Ethan had a cast of characters who would occasionally come forward to corroborate his story. His ex-wife, Katie, initiated a Skype chat with Andrea, begging her not to tell Ethan she was on his account, but assuring her their relationship was over. Ethan’s sister, Riva, emailed Andrea several times and picked up the phone once when she called Ethan’s number. Riva explained how her brother was a complicated-but-good guy and helped make sense of all the things he had told Andrea.

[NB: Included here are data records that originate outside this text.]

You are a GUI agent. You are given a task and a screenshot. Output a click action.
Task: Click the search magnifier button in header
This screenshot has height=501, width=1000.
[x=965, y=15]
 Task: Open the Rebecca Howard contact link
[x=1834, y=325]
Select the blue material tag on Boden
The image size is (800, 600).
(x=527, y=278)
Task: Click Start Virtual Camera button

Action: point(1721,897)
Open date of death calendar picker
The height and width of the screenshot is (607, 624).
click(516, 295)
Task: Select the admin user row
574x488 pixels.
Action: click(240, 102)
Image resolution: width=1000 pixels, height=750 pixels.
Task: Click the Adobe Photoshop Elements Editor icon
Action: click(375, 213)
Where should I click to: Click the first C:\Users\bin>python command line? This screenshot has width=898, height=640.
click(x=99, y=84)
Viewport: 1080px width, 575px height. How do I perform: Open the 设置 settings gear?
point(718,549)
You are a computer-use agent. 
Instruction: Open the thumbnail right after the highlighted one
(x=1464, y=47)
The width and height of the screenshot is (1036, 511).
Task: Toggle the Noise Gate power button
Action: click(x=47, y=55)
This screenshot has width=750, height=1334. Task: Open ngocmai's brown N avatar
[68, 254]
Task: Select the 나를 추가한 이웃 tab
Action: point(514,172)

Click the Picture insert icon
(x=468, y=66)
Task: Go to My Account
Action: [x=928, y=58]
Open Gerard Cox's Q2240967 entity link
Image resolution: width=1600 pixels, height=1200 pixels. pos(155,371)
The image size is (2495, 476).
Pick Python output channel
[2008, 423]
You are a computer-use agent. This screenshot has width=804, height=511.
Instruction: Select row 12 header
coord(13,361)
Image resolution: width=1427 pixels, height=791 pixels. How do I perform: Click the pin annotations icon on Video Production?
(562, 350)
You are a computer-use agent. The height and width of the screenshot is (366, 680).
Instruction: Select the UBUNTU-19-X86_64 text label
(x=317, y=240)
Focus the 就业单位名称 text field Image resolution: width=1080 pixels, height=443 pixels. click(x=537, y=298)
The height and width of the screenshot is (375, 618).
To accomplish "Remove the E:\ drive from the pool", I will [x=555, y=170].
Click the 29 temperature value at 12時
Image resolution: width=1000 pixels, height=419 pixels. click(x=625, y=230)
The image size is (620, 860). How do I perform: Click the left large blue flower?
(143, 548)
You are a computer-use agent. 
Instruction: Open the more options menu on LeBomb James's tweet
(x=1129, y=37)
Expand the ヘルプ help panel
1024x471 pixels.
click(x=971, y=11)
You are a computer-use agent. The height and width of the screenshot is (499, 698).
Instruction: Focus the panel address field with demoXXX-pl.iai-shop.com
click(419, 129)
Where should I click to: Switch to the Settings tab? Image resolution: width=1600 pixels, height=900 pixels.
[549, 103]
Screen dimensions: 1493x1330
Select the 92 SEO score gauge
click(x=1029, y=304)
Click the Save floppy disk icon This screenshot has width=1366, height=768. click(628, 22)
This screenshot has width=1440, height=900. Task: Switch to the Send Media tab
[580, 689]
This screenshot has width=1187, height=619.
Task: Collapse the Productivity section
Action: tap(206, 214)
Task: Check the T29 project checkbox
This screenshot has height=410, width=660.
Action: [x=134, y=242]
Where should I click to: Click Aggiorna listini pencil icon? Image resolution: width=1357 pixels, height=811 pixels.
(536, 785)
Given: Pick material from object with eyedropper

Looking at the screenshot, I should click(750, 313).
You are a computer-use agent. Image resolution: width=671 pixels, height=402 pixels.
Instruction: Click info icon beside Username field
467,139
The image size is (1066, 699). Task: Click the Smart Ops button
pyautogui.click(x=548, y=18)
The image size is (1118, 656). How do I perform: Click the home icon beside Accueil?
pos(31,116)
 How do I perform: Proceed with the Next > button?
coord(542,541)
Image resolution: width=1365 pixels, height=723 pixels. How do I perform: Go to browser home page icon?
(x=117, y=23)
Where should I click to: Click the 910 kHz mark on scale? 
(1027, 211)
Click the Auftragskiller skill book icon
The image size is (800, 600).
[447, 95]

Over the two and a half years that Ethan pursued Andrea, several serious health issues kept them from meeting. Heart and esophageal conditions, a mugging, and a car accident all kept Ethan from materializing — but he offered full medical details and X-rays as proof. His sister had polycystic ovaries and early onset diabetes, and he said her blood sugar problems were progressing. He gave Andrea a detailed account of the drugs she was on, as well as the risk factors, asking Andrea to look into the condition to help Riva, as he was too distressed to do it himself — extremely concerned, she dedicated a great deal of time to the research. There was an empathy-inducing circumstance at every plot-turn.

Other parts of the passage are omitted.